:: Dataset excerpts

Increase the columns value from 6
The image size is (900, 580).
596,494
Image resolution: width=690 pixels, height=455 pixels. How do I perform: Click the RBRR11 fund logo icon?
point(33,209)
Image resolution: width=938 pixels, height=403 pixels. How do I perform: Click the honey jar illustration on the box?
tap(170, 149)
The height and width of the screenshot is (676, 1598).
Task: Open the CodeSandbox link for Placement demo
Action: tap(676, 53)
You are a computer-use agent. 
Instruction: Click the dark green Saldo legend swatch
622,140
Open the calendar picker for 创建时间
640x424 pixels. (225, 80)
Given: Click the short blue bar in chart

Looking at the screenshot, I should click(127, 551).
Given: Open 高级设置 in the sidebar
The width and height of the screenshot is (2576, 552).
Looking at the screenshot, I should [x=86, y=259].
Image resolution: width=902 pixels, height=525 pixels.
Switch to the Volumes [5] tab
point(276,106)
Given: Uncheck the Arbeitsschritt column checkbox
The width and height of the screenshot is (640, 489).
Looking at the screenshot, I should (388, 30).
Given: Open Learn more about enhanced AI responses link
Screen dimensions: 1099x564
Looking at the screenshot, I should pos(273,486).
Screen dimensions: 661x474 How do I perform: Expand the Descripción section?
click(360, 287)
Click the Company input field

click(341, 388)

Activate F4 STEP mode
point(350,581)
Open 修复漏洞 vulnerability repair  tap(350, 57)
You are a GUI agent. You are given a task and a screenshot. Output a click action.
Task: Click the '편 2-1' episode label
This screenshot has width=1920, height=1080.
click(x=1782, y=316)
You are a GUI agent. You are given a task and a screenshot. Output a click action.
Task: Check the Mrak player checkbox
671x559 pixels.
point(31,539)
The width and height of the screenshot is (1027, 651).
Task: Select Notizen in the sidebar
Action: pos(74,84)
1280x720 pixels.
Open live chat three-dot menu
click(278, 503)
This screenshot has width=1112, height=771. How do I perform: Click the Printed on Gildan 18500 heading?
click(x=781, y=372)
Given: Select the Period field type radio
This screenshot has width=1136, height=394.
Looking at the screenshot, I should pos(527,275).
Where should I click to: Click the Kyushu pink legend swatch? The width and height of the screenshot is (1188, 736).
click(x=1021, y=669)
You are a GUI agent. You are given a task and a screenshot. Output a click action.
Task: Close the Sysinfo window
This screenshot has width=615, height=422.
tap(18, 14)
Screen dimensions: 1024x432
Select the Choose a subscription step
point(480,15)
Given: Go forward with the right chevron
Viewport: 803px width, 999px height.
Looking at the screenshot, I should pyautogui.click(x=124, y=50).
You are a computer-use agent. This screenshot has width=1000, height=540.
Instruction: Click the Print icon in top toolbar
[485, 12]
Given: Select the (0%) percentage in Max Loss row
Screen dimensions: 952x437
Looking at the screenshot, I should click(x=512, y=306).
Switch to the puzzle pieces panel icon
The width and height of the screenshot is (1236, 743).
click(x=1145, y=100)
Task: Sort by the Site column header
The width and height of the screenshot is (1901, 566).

::::

▶ **Directions**: Make a word-for-word transcription of the listing above.

▶ **Solution**:
Increase the columns value from 6
The image size is (900, 580).
596,494
Image resolution: width=690 pixels, height=455 pixels. How do I perform: Click the RBRR11 fund logo icon?
point(33,209)
Image resolution: width=938 pixels, height=403 pixels. How do I perform: Click the honey jar illustration on the box?
tap(170, 149)
The height and width of the screenshot is (676, 1598).
Task: Open the CodeSandbox link for Placement demo
Action: tap(676, 53)
You are a computer-use agent. 
Instruction: Click the dark green Saldo legend swatch
622,140
Open the calendar picker for 创建时间
640x424 pixels. (225, 80)
Given: Click the short blue bar in chart

Looking at the screenshot, I should click(127, 551).
Given: Open 高级设置 in the sidebar
The width and height of the screenshot is (2576, 552).
Looking at the screenshot, I should [x=86, y=259].
Image resolution: width=902 pixels, height=525 pixels.
Switch to the Volumes [5] tab
point(276,106)
Given: Uncheck the Arbeitsschritt column checkbox
The width and height of the screenshot is (640, 489).
Looking at the screenshot, I should (388, 30).
Given: Open Learn more about enhanced AI responses link
Screen dimensions: 1099x564
Looking at the screenshot, I should pos(273,486).
Screen dimensions: 661x474 How do I perform: Expand the Descripción section?
click(360, 287)
Click the Company input field

click(341, 388)

Activate F4 STEP mode
point(350,581)
Open 修复漏洞 vulnerability repair  tap(350, 57)
You are a GUI agent. You are given a task and a screenshot. Output a click action.
Task: Click the '편 2-1' episode label
This screenshot has width=1920, height=1080.
click(x=1782, y=316)
You are a GUI agent. You are given a task and a screenshot. Output a click action.
Task: Check the Mrak player checkbox
671x559 pixels.
point(31,539)
The width and height of the screenshot is (1027, 651).
Task: Select Notizen in the sidebar
Action: pos(74,84)
1280x720 pixels.
Open live chat three-dot menu
click(278, 503)
This screenshot has width=1112, height=771. How do I perform: Click the Printed on Gildan 18500 heading?
click(x=781, y=372)
Given: Select the Period field type radio
This screenshot has width=1136, height=394.
Looking at the screenshot, I should pos(527,275).
Where should I click to: Click the Kyushu pink legend swatch? The width and height of the screenshot is (1188, 736).
click(x=1021, y=669)
You are a GUI agent. You are given a task and a screenshot. Output a click action.
Task: Close the Sysinfo window
This screenshot has width=615, height=422.
tap(18, 14)
Screen dimensions: 1024x432
Select the Choose a subscription step
point(480,15)
Given: Go forward with the right chevron
Viewport: 803px width, 999px height.
Looking at the screenshot, I should pyautogui.click(x=124, y=50).
You are a computer-use agent. This screenshot has width=1000, height=540.
Instruction: Click the Print icon in top toolbar
[485, 12]
Given: Select the (0%) percentage in Max Loss row
Screen dimensions: 952x437
Looking at the screenshot, I should click(x=512, y=306).
Switch to the puzzle pieces panel icon
The width and height of the screenshot is (1236, 743).
click(x=1145, y=100)
Task: Sort by the Site column header
The width and height of the screenshot is (1901, 566).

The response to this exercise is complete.